WHAT IS BEING ASKED:
Can you reproduce every one of the records below word for word, leaving nothing out and changing nothing?

[Begin INFORMATION GIVEN]

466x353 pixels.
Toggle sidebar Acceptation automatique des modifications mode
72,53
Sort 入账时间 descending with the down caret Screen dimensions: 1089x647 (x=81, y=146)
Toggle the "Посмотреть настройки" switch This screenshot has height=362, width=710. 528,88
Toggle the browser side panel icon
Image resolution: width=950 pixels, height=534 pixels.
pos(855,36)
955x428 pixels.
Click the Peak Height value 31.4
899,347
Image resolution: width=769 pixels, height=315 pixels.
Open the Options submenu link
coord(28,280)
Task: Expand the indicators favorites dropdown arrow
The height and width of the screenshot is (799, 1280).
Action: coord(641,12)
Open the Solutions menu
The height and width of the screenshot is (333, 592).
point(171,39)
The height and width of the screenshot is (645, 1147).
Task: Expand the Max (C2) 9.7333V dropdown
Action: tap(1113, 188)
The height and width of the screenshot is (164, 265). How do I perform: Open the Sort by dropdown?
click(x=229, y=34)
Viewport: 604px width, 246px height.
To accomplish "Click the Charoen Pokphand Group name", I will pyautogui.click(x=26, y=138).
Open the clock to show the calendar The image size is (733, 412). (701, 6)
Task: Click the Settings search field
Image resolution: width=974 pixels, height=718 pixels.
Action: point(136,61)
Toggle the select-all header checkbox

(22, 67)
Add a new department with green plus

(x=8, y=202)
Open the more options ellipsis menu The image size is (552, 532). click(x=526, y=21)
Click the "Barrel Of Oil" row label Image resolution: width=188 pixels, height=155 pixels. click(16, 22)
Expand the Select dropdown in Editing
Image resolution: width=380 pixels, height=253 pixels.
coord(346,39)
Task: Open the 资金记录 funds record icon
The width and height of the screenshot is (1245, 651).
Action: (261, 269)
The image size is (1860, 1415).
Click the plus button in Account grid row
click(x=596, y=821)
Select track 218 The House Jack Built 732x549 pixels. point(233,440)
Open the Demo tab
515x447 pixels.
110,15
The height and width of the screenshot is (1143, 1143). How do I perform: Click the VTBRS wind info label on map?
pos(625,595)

[End INFORMATION GIVEN]

WRITTEN SOLUTION:
466x353 pixels.
Toggle sidebar Acceptation automatique des modifications mode
72,53
Sort 入账时间 descending with the down caret Screen dimensions: 1089x647 (x=81, y=146)
Toggle the "Посмотреть настройки" switch This screenshot has height=362, width=710. 528,88
Toggle the browser side panel icon
Image resolution: width=950 pixels, height=534 pixels.
pos(855,36)
955x428 pixels.
Click the Peak Height value 31.4
899,347
Image resolution: width=769 pixels, height=315 pixels.
Open the Options submenu link
coord(28,280)
Task: Expand the indicators favorites dropdown arrow
The height and width of the screenshot is (799, 1280).
Action: coord(641,12)
Open the Solutions menu
The height and width of the screenshot is (333, 592).
point(171,39)
The height and width of the screenshot is (645, 1147).
Task: Expand the Max (C2) 9.7333V dropdown
Action: tap(1113, 188)
The height and width of the screenshot is (164, 265). How do I perform: Open the Sort by dropdown?
click(x=229, y=34)
Viewport: 604px width, 246px height.
To accomplish "Click the Charoen Pokphand Group name", I will pyautogui.click(x=26, y=138).
Open the clock to show the calendar The image size is (733, 412). (701, 6)
Task: Click the Settings search field
Image resolution: width=974 pixels, height=718 pixels.
Action: point(136,61)
Toggle the select-all header checkbox

(22, 67)
Add a new department with green plus

(x=8, y=202)
Open the more options ellipsis menu The image size is (552, 532). click(x=526, y=21)
Click the "Barrel Of Oil" row label Image resolution: width=188 pixels, height=155 pixels. click(16, 22)
Expand the Select dropdown in Editing
Image resolution: width=380 pixels, height=253 pixels.
coord(346,39)
Task: Open the 资金记录 funds record icon
The width and height of the screenshot is (1245, 651).
Action: (261, 269)
The image size is (1860, 1415).
Click the plus button in Account grid row
click(x=596, y=821)
Select track 218 The House Jack Built 732x549 pixels. point(233,440)
Open the Demo tab
515x447 pixels.
110,15
The height and width of the screenshot is (1143, 1143). How do I perform: Click the VTBRS wind info label on map?
pos(625,595)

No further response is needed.